The Cerebral Palsy Family Network (CPFN), a nonprofit organization and advocacy group founded in 2006 by parents of children with cerebral palsy and My Advocates legal team, recently launched a new Internet television show called “Cerebral Palsy Family Network TV” (CPFN TV). The TV show, first aired March 1 for the start of National Cerebral Palsy Awareness Month, is hosted by Lisa Viele and Anita Howell, both mothers of children with cerebral palsy.
The challenges afflicting children with cerebral palsy and their families were the main impetus behind the creation of the TV show. It aims to provide parents with a network of story-sharing, support, and practical advice.
“As a mother with a daughter with cerebral palsy, I know the frustrations and the fears of raising a child who doesn’t come with an ‘instruction manual.’ If it weren’t for talking to other parents of kids with CP, I’d go crazy,” Viele, a parent adviser to the CPFN, said in a press release.
“We want this show to break through that isolation, be a place where parents can learn from other parents and learn about cerebral palsy research and other topics,” said Howell, the show’s co-host.
The trailer for the initiative and first full episode are now available online. The TV program will mainly focus on the topics of therapy, research, resources, community family stories, and challenges.
Cerebral palsy refers to a group of disorders that affects the patient’s ability to move, control muscle movement, and maintain balance and posture. It is the most common motor disability in childhood, and is caused by abnormal brain development or brain damage.

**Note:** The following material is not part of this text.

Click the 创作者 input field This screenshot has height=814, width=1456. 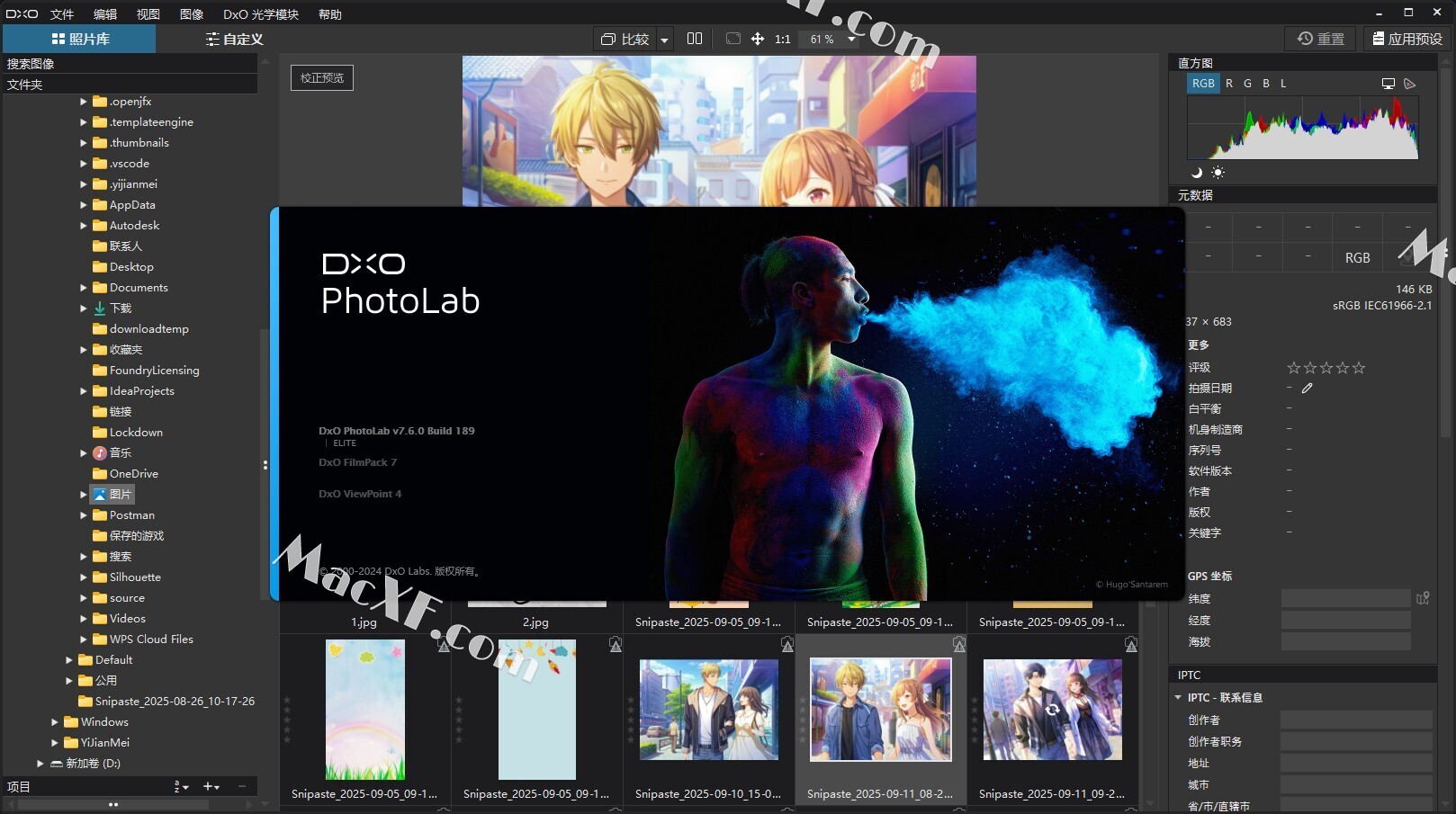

Early signs of cerebral palsy vary greatly because there are different types and levels of disability. According to the Centers for Disease Control and Prevention (CDC), population studies from around the world reveal there are 1.5 to more than 4 births per 1,000 of children with cerebral palsy. According to data from 2008, many of the children diagnosed with cerebral palsy had at least one associated condition, such as epilepsy (41 percent), and 30.6 percent had limited or no independent walking ability.